__Task description__. Once the pictures are set aside, transcribe each line of the listing exactly.

Exercise data section start

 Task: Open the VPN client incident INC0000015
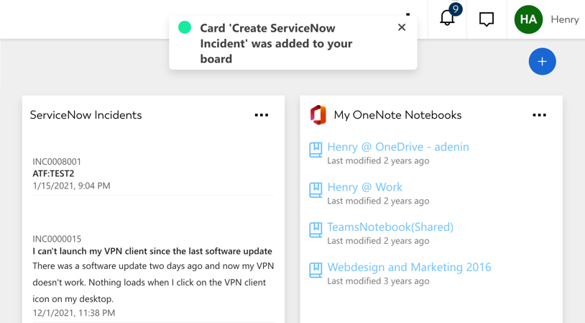(152, 251)
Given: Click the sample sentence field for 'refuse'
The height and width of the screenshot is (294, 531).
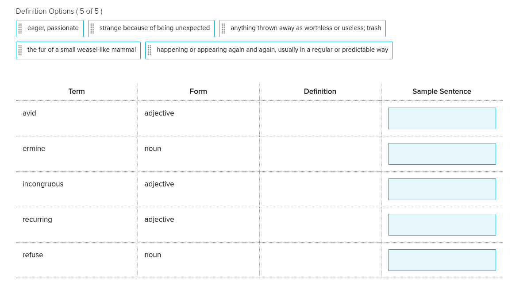Looking at the screenshot, I should (x=442, y=260).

Exercise data section end

__Exercise response__.
 Task: Open the VPN client incident INC0000015
(152, 251)
Given: Click the sample sentence field for 'refuse'
The height and width of the screenshot is (294, 531).
Looking at the screenshot, I should (x=442, y=260).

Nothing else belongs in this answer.